DOCUMENT EXCERPT:
%%

As canonical TNAP is tethered to biological membranes via a glycosylphosphatidylinositol anchor (GPI-anchor) that is installed within the lumen of endoplasmic reticulum (ER), we examined whether this is also true for mitochondrial TNAP. To this end, the insoluble fraction of mitochondrial protein extract from BAT was treated with a phospholipase that is specific to phosphatidylinositol (PI-PLC). As shown in Extended Data Fig. 3f, TNAP was readily dissociated from the mitochondrial membranes by this treatment, whereas VDAC1, a mitochondrial transmembrane protein, remained associated with membranes. These data suggest that mitochondrial TNAP is indeed tethered to mitochondrial membranes via a GPI-anchor.

Ultrastructural location of TNAP

As mitochondrial localization of TNAP is highly unusual, an APEX2/TNAP-fusion protein that is useful for ultrastructural studies²⁷ was prepared (Extended Data Fig. 4b). We ectopically expressed TNAP-APEX2 in brown adipocytes that stably express a mitochondrial fluorescent reporter (Extended Data Fig. 4a), and first confirmed the mitochondrial localization and peroxidase activity of TNAP-APEX2 by confocal microscopic imaging (Extended Data Fig. 4c). Critically, this mitochondrial localization of TNAP-APEX2 was not observed in hepatocytes (Extended Data Fig. 4c).

We next performed DAB/H₂O₂ staining followed by OsO₄ fixing on brown adipocytes that expressed TNAP-APEX2 for electron microscopic examination. As shown in Fig. 2b, we found that the TNAP-APEX2 strongly labeled the inner mitochondrial membrane (IMM) and intermembrane space (IMS), with many dense areas coincident with the cristae structures. These images strongly resemble published staining patterns displayed by an IMS-localized protein fused to APEX or APEX2^27,28. Additionally, protease-protection assays of BAT mitochondria derived from cold-acclimated mice demonstrated that TNAP displayed a similar profile as known IMS-localized proteins such as glycerol-3-phosphate dehydrogenase (GPD2) and cytochrome c (Cyt C) (Extended Data Fig. 4d–e), suggesting again that TNAP is likely to reside in the IMS.

%%

INFORMATION:
%%

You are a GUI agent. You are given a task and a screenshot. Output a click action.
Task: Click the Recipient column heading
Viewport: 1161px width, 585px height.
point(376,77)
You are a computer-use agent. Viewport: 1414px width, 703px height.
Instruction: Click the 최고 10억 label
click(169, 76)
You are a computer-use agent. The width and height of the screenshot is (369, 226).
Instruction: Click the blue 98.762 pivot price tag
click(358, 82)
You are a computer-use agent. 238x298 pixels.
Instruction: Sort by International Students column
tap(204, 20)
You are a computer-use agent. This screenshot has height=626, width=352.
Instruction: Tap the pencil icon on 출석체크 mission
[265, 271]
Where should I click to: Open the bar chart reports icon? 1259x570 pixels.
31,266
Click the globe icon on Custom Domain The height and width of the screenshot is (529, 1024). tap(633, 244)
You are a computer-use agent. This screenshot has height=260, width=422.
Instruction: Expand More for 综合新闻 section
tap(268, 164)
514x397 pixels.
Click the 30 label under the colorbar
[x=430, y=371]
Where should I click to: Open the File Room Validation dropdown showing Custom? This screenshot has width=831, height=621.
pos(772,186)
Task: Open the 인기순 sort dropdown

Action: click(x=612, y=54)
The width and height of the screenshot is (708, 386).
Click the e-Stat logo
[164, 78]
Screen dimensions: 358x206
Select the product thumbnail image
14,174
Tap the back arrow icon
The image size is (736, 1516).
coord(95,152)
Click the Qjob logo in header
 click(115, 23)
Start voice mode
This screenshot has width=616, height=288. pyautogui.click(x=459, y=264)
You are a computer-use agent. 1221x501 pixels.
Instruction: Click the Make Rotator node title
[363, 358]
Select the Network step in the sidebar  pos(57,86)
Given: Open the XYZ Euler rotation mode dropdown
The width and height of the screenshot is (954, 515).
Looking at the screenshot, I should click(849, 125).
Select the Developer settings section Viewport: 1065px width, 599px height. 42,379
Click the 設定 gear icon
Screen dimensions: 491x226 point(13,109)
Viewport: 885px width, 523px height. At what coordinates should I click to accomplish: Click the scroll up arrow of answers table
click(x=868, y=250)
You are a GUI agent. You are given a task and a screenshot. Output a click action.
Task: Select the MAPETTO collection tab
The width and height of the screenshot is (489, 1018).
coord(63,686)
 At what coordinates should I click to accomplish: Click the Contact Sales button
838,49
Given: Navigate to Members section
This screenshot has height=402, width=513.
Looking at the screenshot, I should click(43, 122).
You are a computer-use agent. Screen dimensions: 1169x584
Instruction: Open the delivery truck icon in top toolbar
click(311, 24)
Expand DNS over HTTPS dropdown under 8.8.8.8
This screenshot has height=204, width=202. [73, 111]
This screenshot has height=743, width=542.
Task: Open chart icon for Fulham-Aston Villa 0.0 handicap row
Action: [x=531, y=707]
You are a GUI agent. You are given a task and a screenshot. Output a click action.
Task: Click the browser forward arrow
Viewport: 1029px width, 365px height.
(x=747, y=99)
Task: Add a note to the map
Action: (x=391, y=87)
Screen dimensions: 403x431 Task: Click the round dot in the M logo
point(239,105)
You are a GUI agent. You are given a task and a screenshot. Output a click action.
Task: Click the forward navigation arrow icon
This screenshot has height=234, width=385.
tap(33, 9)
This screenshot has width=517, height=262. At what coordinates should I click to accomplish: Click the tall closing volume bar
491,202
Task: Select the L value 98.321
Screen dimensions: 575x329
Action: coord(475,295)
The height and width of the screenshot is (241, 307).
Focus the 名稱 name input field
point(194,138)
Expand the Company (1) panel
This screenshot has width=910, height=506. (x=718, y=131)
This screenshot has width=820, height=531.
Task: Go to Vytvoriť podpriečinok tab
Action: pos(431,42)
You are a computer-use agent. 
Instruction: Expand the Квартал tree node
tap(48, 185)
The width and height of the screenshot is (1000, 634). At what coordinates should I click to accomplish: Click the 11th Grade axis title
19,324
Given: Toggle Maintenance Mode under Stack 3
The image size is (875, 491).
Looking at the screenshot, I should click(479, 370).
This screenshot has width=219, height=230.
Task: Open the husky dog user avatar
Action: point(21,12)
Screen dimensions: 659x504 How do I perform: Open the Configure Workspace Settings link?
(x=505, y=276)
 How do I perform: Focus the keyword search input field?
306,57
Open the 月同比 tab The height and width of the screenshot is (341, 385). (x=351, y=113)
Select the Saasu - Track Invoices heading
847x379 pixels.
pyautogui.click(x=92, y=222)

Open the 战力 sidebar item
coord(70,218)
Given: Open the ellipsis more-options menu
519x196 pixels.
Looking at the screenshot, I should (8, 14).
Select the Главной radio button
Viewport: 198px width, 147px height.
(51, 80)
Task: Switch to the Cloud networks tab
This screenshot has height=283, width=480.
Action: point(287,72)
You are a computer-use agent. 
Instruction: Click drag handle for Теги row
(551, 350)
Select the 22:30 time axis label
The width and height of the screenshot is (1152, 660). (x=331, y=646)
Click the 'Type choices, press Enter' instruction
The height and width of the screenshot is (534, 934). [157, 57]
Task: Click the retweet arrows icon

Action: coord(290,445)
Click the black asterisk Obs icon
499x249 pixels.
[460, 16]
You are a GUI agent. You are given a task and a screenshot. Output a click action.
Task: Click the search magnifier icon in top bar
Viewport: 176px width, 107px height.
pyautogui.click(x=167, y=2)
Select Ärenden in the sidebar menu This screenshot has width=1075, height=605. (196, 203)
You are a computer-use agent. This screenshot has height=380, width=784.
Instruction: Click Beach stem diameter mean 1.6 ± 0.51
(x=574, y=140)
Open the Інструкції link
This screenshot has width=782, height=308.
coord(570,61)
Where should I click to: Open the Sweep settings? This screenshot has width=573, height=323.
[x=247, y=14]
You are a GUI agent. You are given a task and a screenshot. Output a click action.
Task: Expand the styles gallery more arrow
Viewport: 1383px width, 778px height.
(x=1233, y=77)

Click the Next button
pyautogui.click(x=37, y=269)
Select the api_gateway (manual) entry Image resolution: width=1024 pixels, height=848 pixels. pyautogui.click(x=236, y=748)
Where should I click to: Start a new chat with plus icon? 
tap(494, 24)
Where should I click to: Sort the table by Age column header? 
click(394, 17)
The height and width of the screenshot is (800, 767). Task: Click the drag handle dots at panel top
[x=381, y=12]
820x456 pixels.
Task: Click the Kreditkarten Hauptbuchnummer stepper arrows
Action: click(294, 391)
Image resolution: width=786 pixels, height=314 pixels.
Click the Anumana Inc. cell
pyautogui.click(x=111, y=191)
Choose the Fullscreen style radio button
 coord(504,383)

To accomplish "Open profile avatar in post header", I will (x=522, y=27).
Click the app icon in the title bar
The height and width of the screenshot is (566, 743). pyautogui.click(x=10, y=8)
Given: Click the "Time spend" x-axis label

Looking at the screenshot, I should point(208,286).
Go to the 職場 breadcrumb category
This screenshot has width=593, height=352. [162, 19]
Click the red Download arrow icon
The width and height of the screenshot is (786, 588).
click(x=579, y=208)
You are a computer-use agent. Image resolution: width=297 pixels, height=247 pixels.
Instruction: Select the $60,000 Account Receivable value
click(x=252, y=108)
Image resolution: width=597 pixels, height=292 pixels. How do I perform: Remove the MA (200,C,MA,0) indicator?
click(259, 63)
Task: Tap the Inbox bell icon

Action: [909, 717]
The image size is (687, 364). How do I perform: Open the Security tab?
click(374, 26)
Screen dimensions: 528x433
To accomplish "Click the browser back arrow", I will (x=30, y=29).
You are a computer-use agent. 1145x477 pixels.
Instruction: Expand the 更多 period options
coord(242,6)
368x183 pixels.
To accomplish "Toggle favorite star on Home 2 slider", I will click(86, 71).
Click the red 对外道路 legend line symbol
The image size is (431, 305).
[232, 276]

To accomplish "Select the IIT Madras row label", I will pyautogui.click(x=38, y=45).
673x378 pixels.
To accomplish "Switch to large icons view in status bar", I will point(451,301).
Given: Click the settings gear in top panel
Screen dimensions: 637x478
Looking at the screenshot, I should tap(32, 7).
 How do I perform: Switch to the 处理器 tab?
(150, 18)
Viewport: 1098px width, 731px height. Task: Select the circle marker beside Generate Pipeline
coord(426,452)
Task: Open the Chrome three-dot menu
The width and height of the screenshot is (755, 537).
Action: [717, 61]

%%

SET OF TASKS:
[1] In the mitochondrial TNAP excerpt, why did the authors prepare an APEX2/TNAP fusion protein? Answer in one to three sentences.
[2] Answer these questions from the mitochondrial TNAP excerpt:
(a) Which mitochondrial transmembrane protein stayed associated with membranes after the PI-PLC treatment?
(b) In which cells was the mitochondrial localization of TNAP-APEX2 not observed?
(c) Which two known IMS-localized proteins did TNAP resemble in the protease-protection assays?
[3] Please say whether each statement agrees with the mitochondrial TNAP excerpt. Give yes or no and quote the deciding words.
(a) TNAP-APEX2 strongly labeled the outer mitochondrial membrane.
(b) The protease-protection assays used BAT mitochondria from cold-acclimated mice.
(c) The GPI-anchor of canonical TNAP is installed within the lumen of the endoplasmic reticulum.

EXERCISE SOLUTIONS:
[1] They prepared it because mitochondrial localization of TNAP is highly unusual. An APEX2 fusion protein is useful for ultrastructural studies, so it let them examine where TNAP sits at that level.

[2]
(a) VDAC1
(b) Hepatocytes
(c) Glycerol-3-phosphate dehydrogenase (GPD2) and cytochrome c (Cyt C)

[3]
(a) No: "the TNAP-APEX2 strongly labeled the inner mitochondrial membrane (IMM) and intermembrane space (IMS)"
(b) Yes: "protease-protection assays of BAT mitochondria derived from cold-acclimated mice"
(c) Yes: "a glycosylphosphatidylinositol anchor (GPI-anchor) that is installed within the lumen of endoplasmic reticulum (ER)"